Also, Cobo's consecutive GT results are 10 - 1.
Doesn't seem so out of nowhere when you take the two years of bupkiss out, huh? Same goes for Froome, his progress looks less crazy when you take out the fact that he didn't finish a GT between May 2009 and September 2011 and his progress had been going backwards. If you just look at the GT results, Cobo has one of the most reasonable looking progressions of any GT winner in the last 20 years (starting at the edge of the top 20, winning a mountain stage before withdrawing from another, making the lower end of the top 10 with a stage win then progressing to victory), but when riders' other results are taken into account, a different image starts to emerge; taking just his GT results erases his completely abysmal 2010 season as he didn't enter one.
Also just listing DNFs without context makes things hard to take into account. After all, these are all top level GT racers, recording GT DNFs for a variety of reasons:
- Vincenzo Nibali is kicked out of the 2015 Vuelta for holding a car to get back to the bunch after crashing in the first road stage (no clues to his form can be drawn)
- myriad week 1 crashes (Valverde 2006, Contador 2016, Froome 2014, Wiggins 2011, Horner 2009) before we can really see how a rider is performing in a relevant stage
- Joseba Beloki crashes out of the 2003 Tour late in the first set of mountains after being one of the best climbers (clue to strong form, but crashing out)
- Nairo Quintana crashes out of the 2014 Vuelta in the leader's jersey in the TT at the end of week 1 (likewise)
- Andy Schleck is thrown off the 2009 Vuelta for drinking (rider not taking race seriously so not a credible form guide)
- Saunier Duval withdraw from 2008 Tour after doping scandals (riders may have been performing strongly, but in circumstances shady as hell)
- Bradley Wiggins withdraws from 2013 Giro after losing all nerve in the descents (rider may have had form but was not competitive for other reasons)
- Levi Leipheimer crashes out of the 2009 Tour in week 2 (in strong form but only a domestique so final result likely to be affected by that)
- Fränk Schleck withdraws from 2012 Giro in top 10 after 2 weeks (rider had form, but focus is on another race)
- Michael Rasmussen is pulled from the 2007 Tour by his team in week 3 for lying about his whereabouts (rider was on superb form and would almost certainly have won the race, but was doing so in shady circumstances and was pulled from the race as a result)
- Ilnur Zakarin crashes out of the 2016 Giro three stages from the finish, while on the attack while 5th on the GC (rider was on superb form and would likely have scored a very good final GC position)
- Chris Froome is thrown off the 2010 Giro three stages from the finish while lying lower than 100th in the GC (rider had very little form and was not going to be a GC relevance; DQ more about just trying to survive the race than to salvage anything à la Nibali)
With the exception of Froome's and Nibali's DQs, all of these will just simply be recorded as "DNF" if you take results alone into account.
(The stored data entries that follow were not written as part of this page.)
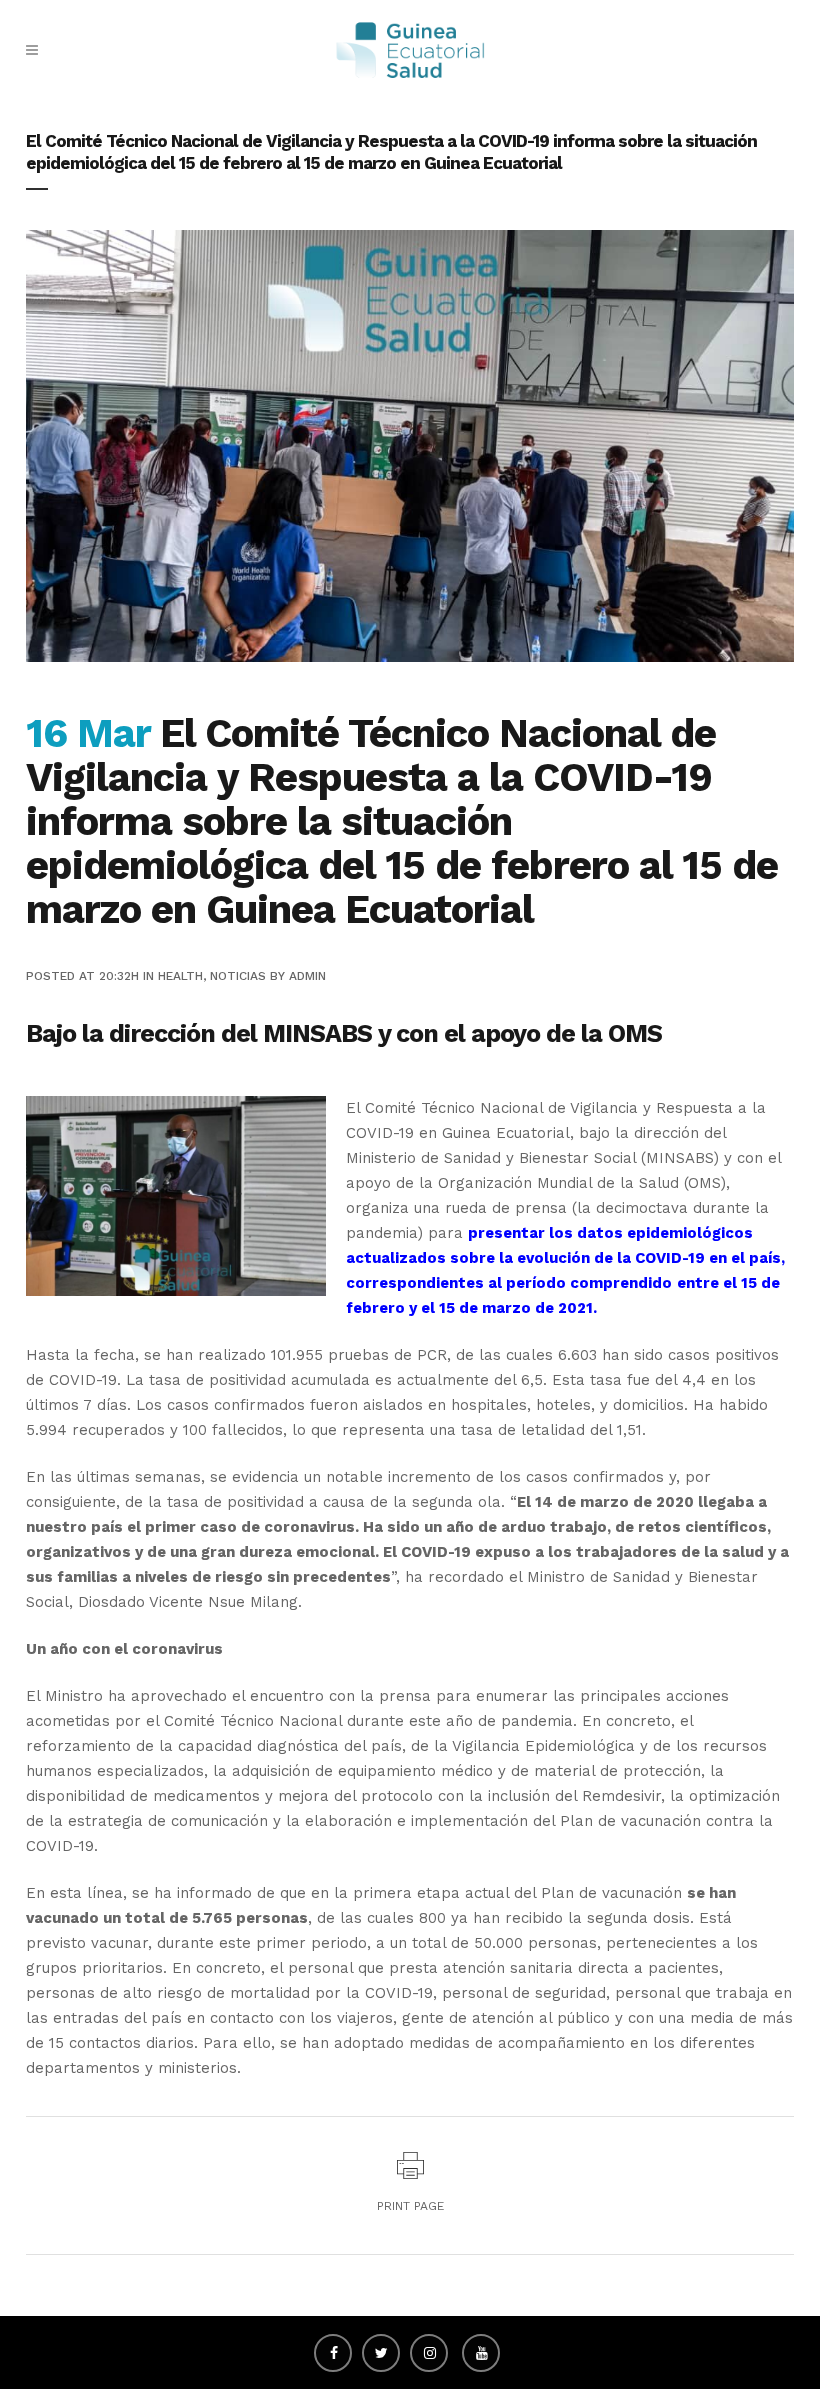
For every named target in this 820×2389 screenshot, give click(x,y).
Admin (307, 976)
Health (180, 976)
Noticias (238, 976)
The cold result statement is effective in some respects but is not in others. For example, Froome managed 36th in the (original) 2009 Giro results. Barloworld had no real GC threat (Soler was essentially foraging alone) and Froome was mostly quiet, but got into a break in an intermediate stage or two that was allowed to go and gained him some time back. The same GC result was achieved by Quintana in the 2012 Vuelta, his first GT, and where he was allowed to drop time in week 1, and then by week 3 he was one of the top 3 climbers in the race, having to drop back to pull Valverde in that three-way duel, with the strong results in the second half of the race from climbing with the best pulling him up to that 36th in the GC. Two completely contrasting ways of reaching the same end (one working as a team player, dropping time then being with the elites working for his leader, the other having no real leader so stage hunting), which create different impressions in the heads of the viewers. I didn't leave the 2009 Giro thinking Froome was a potential GT winner, I thought of him as a promising stagehunter. I did, however, leave the 2012 Vuelta thinking Quintana was not just a potential but an almost nailed on GT winner.
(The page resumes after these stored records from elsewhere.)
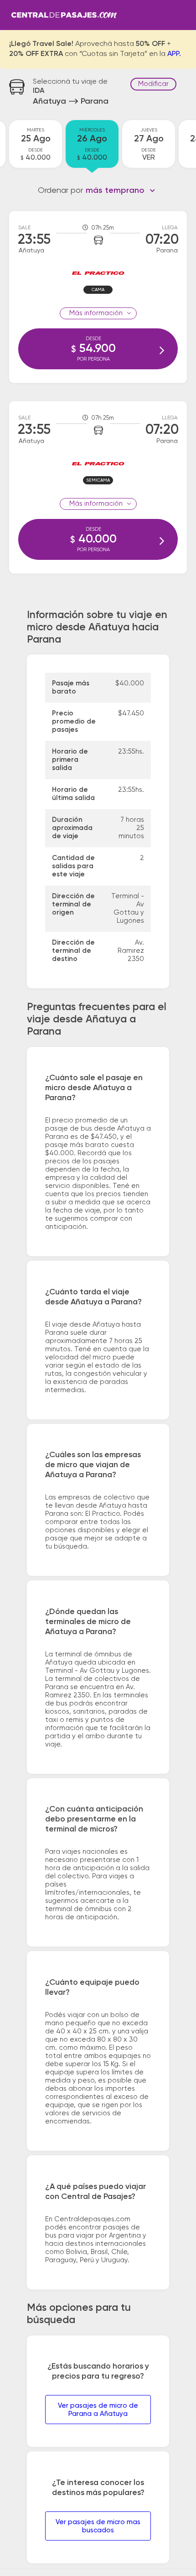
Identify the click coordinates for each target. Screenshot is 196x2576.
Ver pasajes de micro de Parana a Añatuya (98, 2409)
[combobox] (120, 190)
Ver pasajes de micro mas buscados (98, 2526)
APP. (174, 54)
For the record, I did a long comparison some time ago which reduced GT winners' GT performances down to the final GC results only, and the net result was that it made the likes of Wiggins and Hesjedal look the most bizarre, because they were so far down the GC before their transformations, as opposed to the puncheur-turned-goat riders like di Luca and Scarponi who always had a smattering of DNFs mixed in with decent GC results.